Under normal circumstances, you unlock your drive automatically when you sign in to Windows using an account that's authorized for that device. If you try to access the system in any other way, such as by booting from a Windows 10 or Windows 11 Setup drive or a Linux-based USB boot drive, you'll be prompted for a recovery key to access the current drive. You might also see a prompt for a recovery key if a firmware update has changed the system in a way that the TPM doesn't recognize.
As a system administrator in an organization, you can use a recovery key (manually or with the assistance of management software) to access data on any device that is owned by your organization, even if the user is no longer a part of the organization.

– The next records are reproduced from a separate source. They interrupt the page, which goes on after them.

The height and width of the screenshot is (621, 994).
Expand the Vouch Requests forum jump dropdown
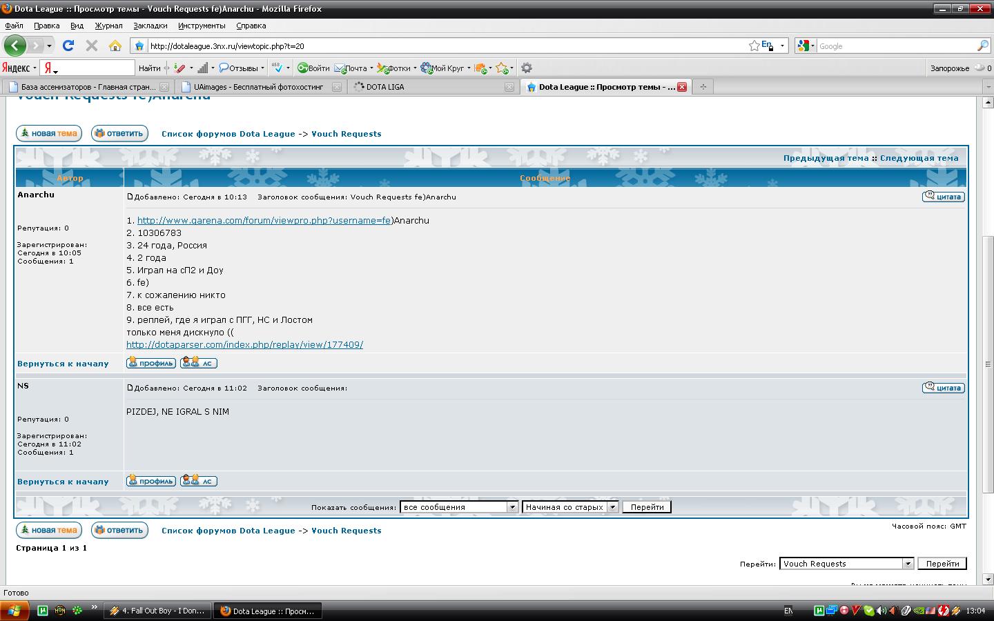pyautogui.click(x=908, y=564)
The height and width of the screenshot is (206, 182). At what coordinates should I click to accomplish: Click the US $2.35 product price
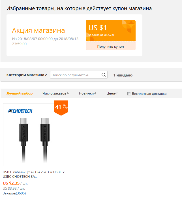(x=11, y=183)
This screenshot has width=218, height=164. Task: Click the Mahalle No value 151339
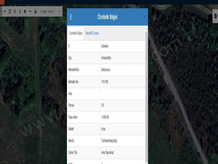105,82
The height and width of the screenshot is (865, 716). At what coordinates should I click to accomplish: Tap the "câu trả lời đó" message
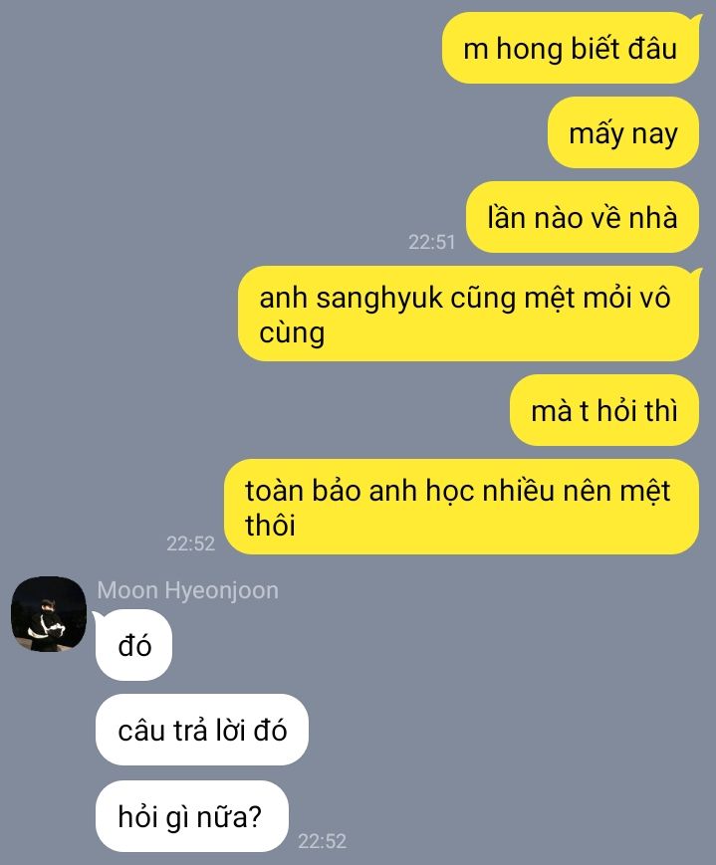[x=202, y=730]
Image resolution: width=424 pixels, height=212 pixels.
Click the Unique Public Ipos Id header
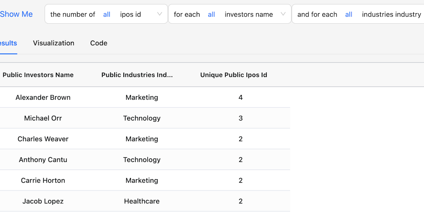coord(234,75)
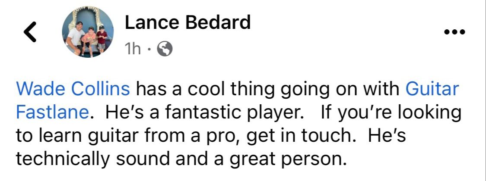
Task: Open the Lance Bedard profile name
Action: pos(187,22)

The recovery key is a 48-digit number that unlocks the encrypted drive in those circumstances. Without that key, the data on the drive remains encrypted. If your goal is to reinstall Windows in preparation for recycling a device, you can skip entering the key and the old data will be completely unreadable after setup is complete.
Your recovery key is stored in the cloud automatically if you enabled device encryption with a Microsoft account. To find the key, go to https://onedrive.com/recoverykey and sign in with the associated Microsoft account. (Note that this option works on a mobile phone.) Expand the listing for any device to see additional details and an option to delete the saved key.
If you enabled BitLocker encryption by joining your Windows 10 or Windows 11 device with an Azure AD account, you'll find the recovery key listed under your Azure AD profile. Go to Settings > Accounts > Your Info and click Manage My Accounts. If you're using a device that's not registered with Azure AD, go to https://account.activedirectory.windowsazure.com/profile and sign in with your Azure AD credentials.
Find the device name under the Devices & Activity heading and click Get BitLocker Keys to view the recovery key for that device. Note that your organization must allow this feature for the information to be available to you.
Finally, on business editions of Windows 10 or Windows 11, you can print or save a copy of the recovery key and store the file or printout (or both) in a safe place. Use the management tools available in File Explorer to access these options. Use this option if you enabled device encryption with a Microsoft account and you prefer not to have the recovery key available in OneDrive.